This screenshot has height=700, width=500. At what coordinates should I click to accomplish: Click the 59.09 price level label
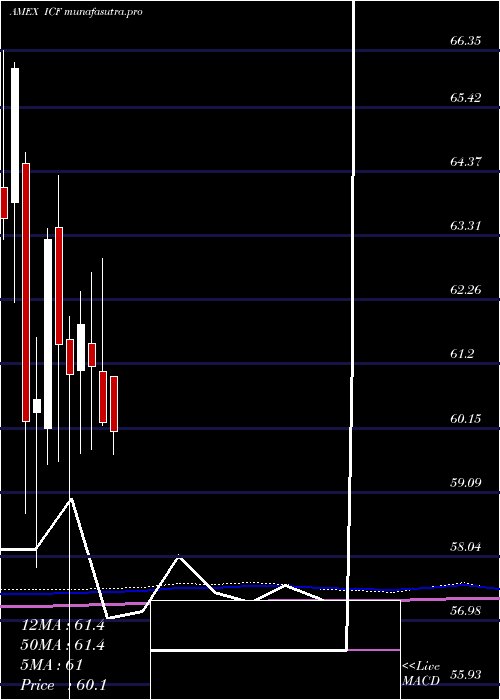pyautogui.click(x=466, y=483)
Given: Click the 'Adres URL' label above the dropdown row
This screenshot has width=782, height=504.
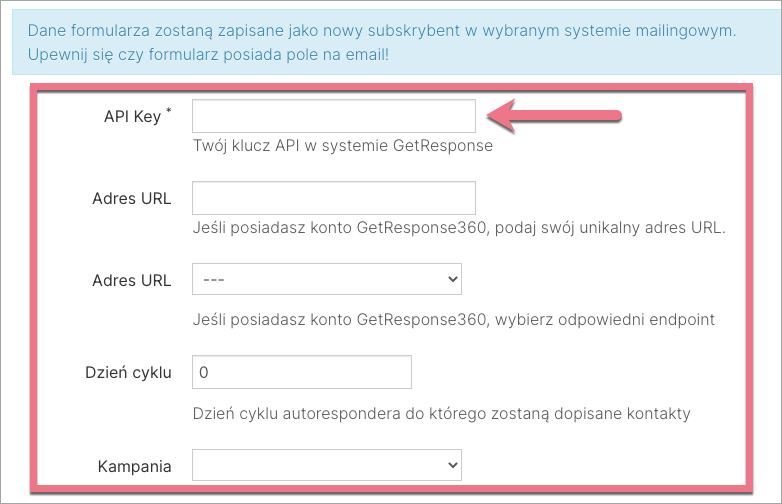Looking at the screenshot, I should (131, 198).
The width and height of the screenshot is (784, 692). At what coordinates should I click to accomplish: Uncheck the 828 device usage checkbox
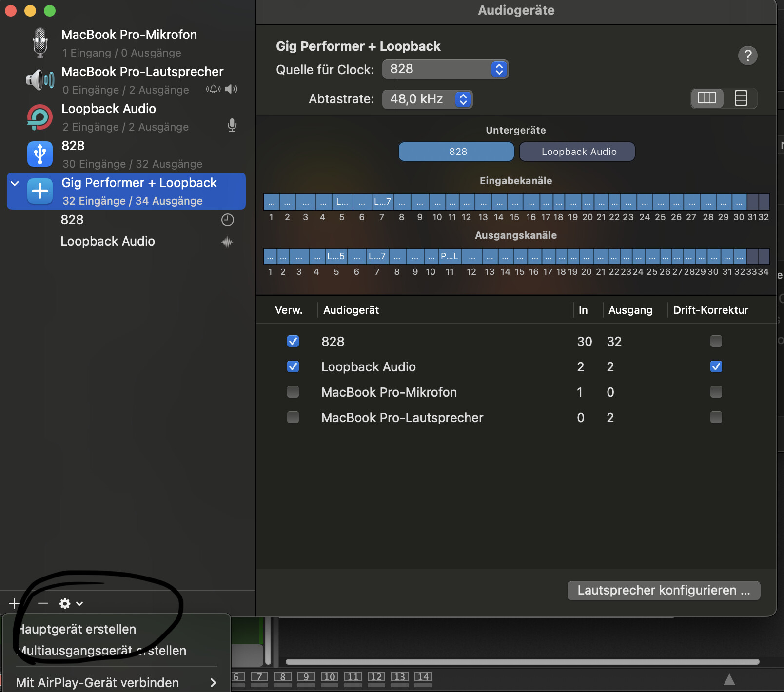[293, 341]
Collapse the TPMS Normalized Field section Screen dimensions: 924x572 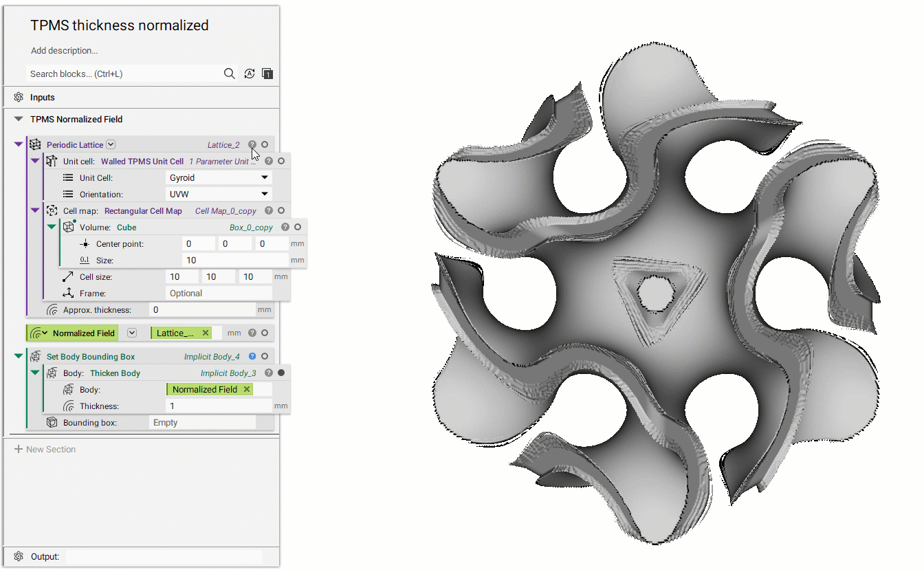(x=18, y=118)
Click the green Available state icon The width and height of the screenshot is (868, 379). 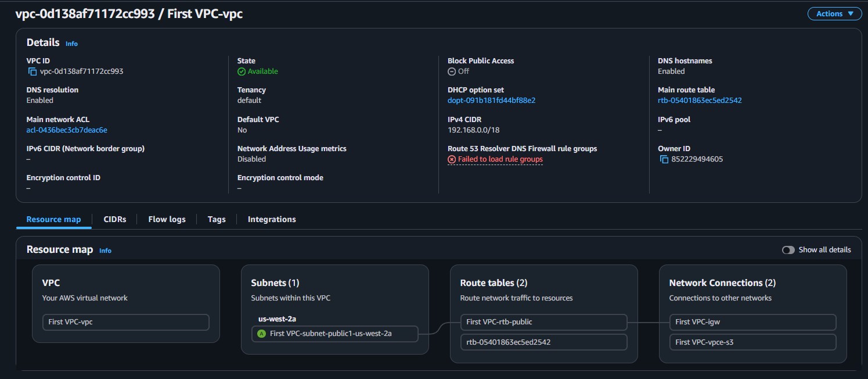[x=240, y=71]
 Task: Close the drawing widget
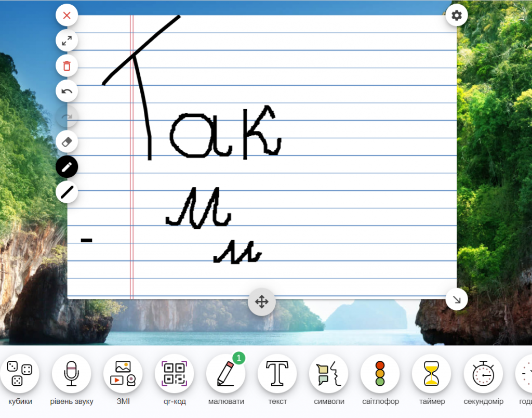click(x=67, y=15)
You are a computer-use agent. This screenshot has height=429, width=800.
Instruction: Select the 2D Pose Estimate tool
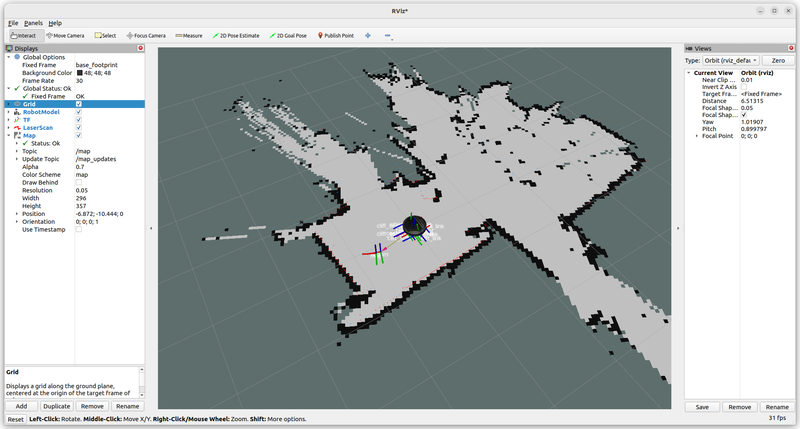click(236, 35)
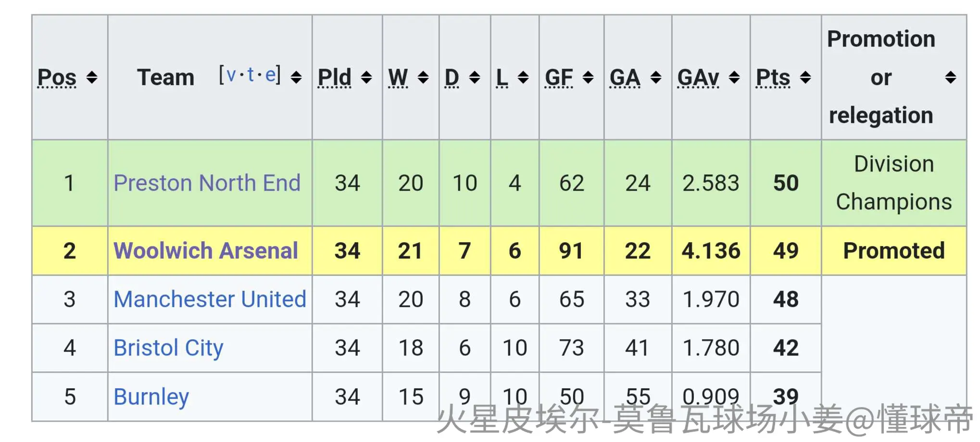The image size is (980, 442).
Task: Sort by Pts points arrows
Action: point(805,77)
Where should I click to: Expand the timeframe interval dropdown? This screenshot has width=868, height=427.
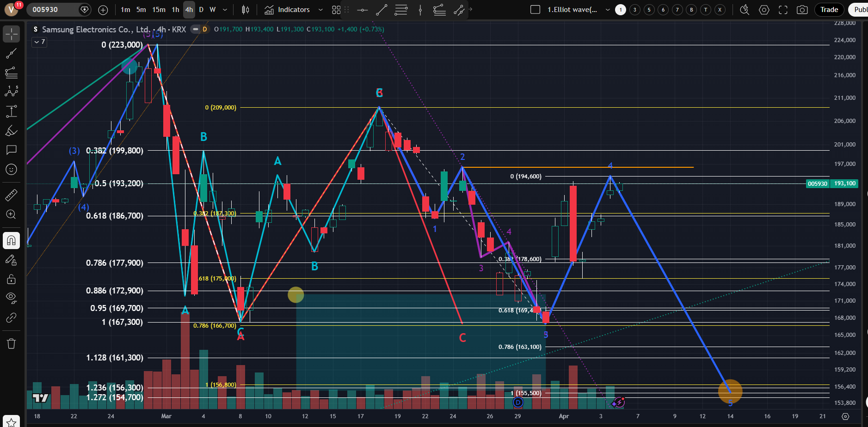pos(225,10)
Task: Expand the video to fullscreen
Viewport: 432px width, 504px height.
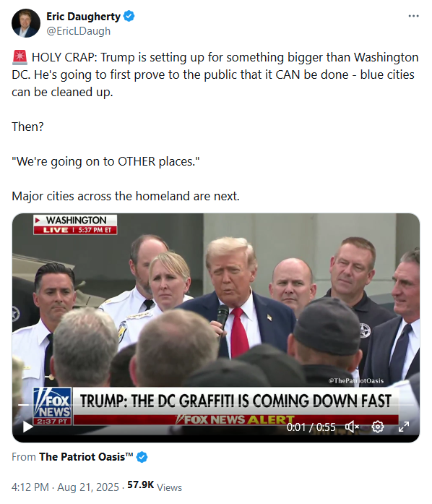Action: (x=404, y=427)
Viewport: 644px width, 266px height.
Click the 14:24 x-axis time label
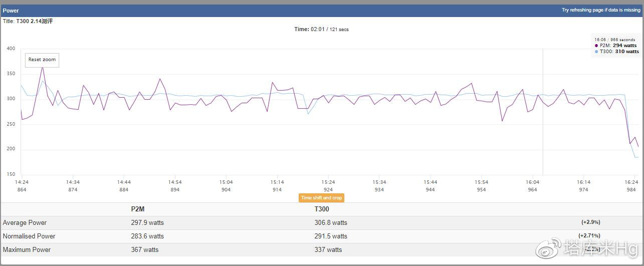(x=22, y=182)
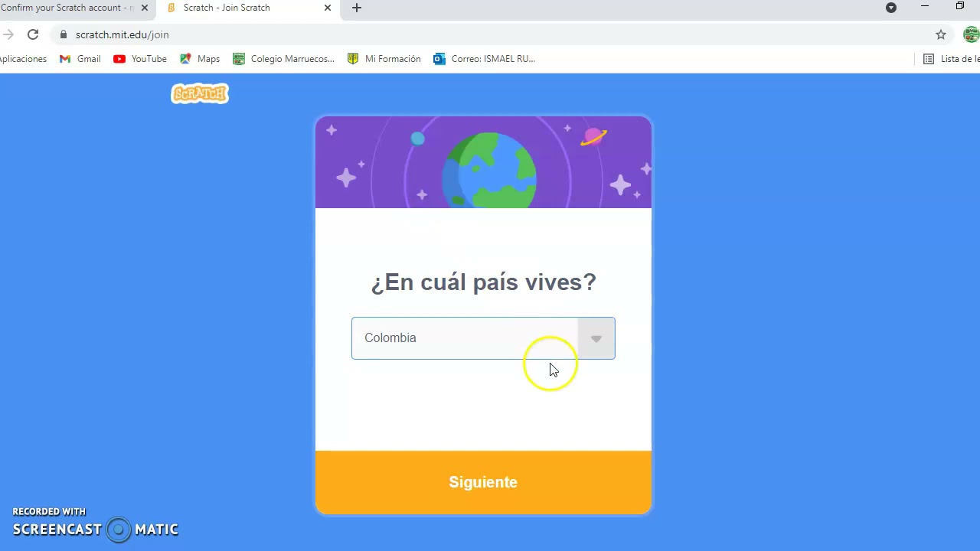Open Gmail bookmark
The width and height of the screenshot is (980, 551).
pos(80,59)
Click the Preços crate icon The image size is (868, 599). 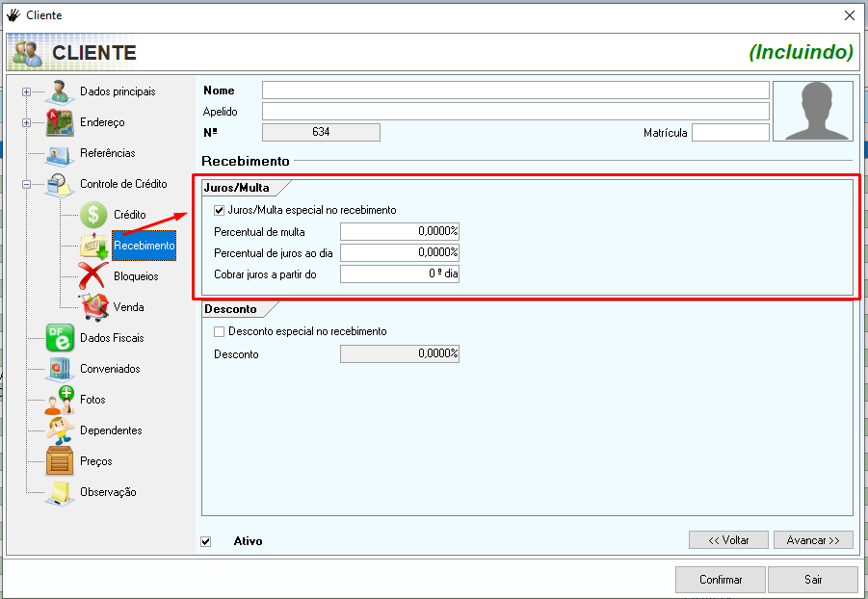[x=60, y=461]
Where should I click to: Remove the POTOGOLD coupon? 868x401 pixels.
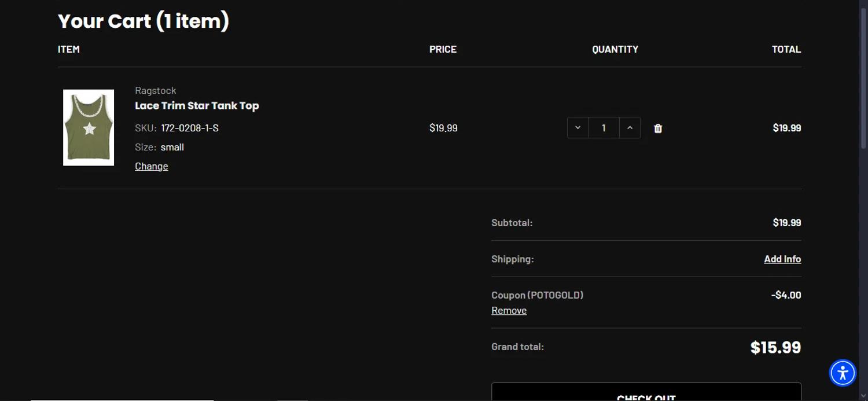(509, 310)
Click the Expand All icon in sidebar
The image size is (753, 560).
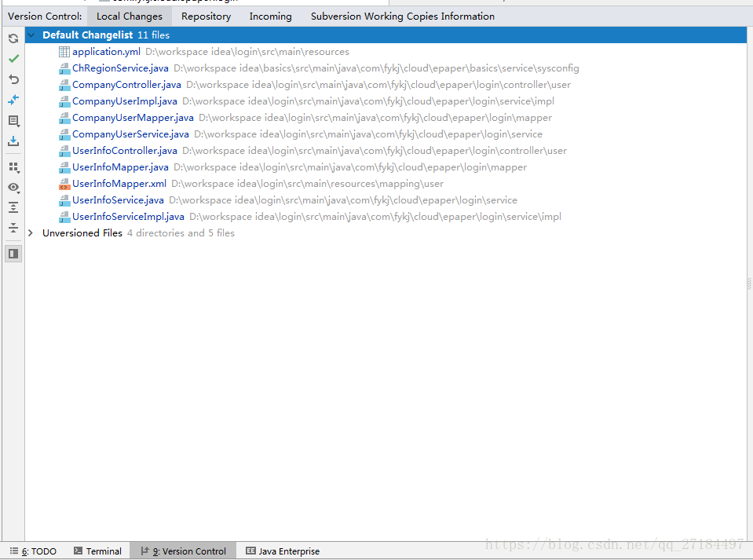pyautogui.click(x=13, y=207)
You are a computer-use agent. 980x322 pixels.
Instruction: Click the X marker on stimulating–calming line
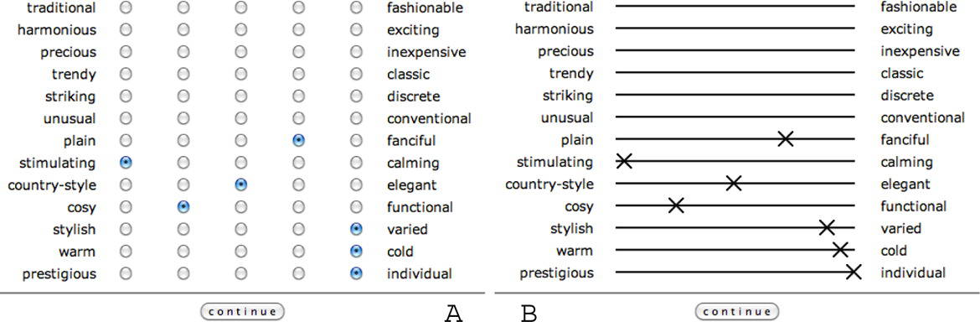pos(624,161)
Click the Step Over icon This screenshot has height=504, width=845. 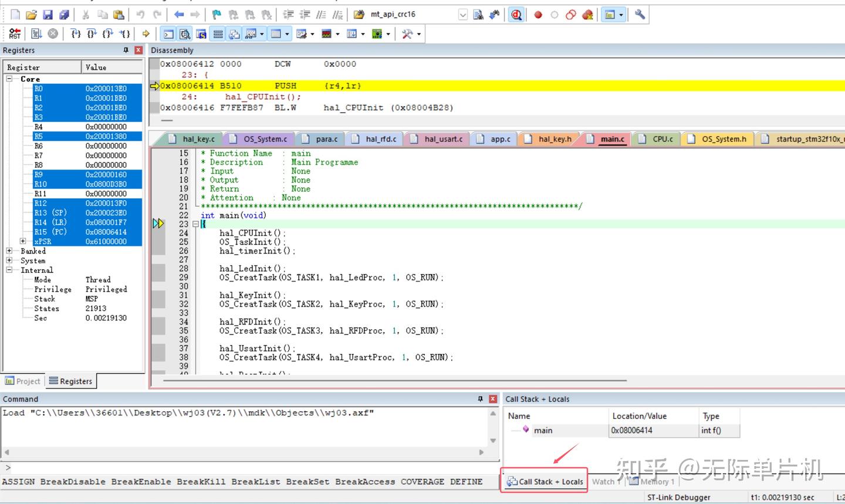click(92, 34)
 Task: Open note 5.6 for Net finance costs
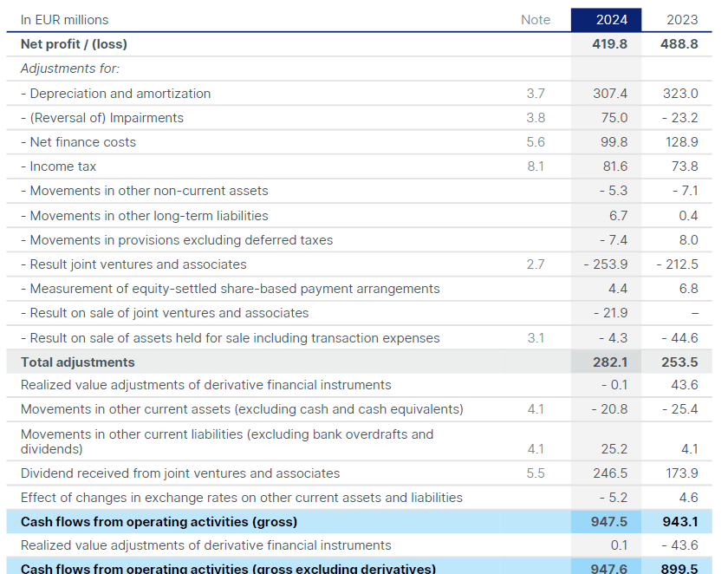tap(536, 141)
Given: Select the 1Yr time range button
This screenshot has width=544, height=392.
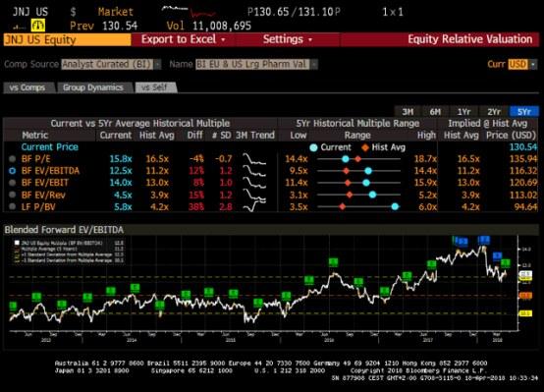Looking at the screenshot, I should [x=463, y=111].
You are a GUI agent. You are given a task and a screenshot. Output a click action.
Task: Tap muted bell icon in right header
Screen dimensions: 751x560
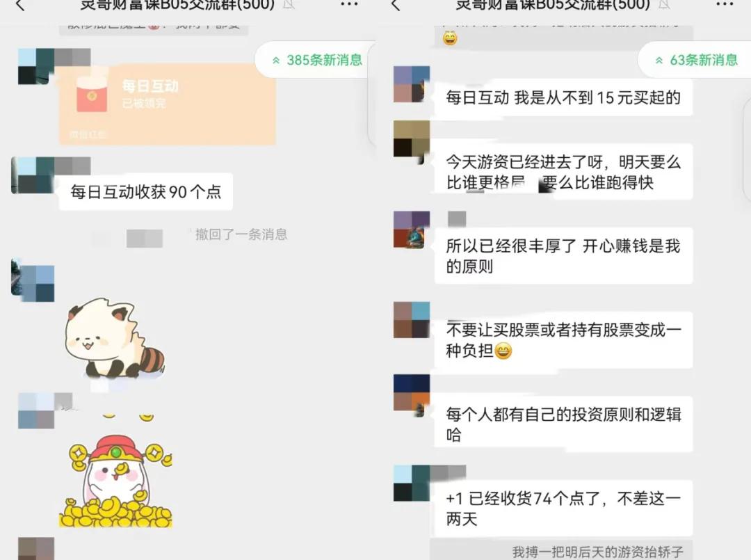tap(664, 4)
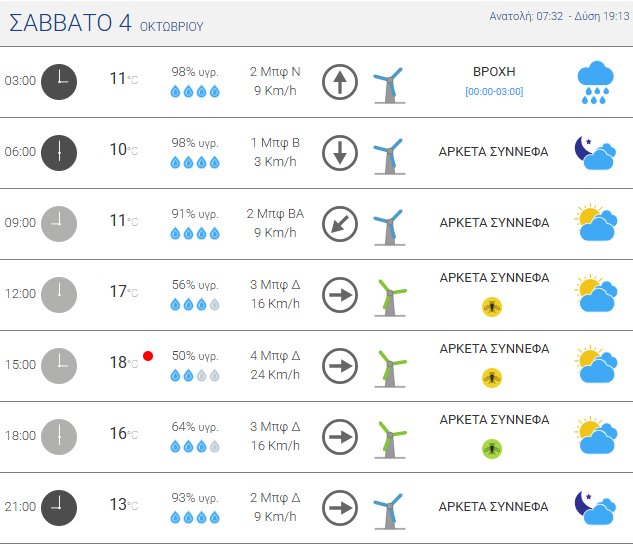Click the yellow mosquito badge at 12:00

(x=493, y=305)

^^^^^^^^^^^^^^^^

__WORK TO COMPLETE__:
Pull every line with the string "agent" out of the material.

__ANSWER FOR THE TASK__:
You are a computer-use agent. This screenshot has height=429, width=800.
You are a computer-use agent. 980x322 pixels.
You are a GUI agent. You are given a task and a screenshot. Output a click action.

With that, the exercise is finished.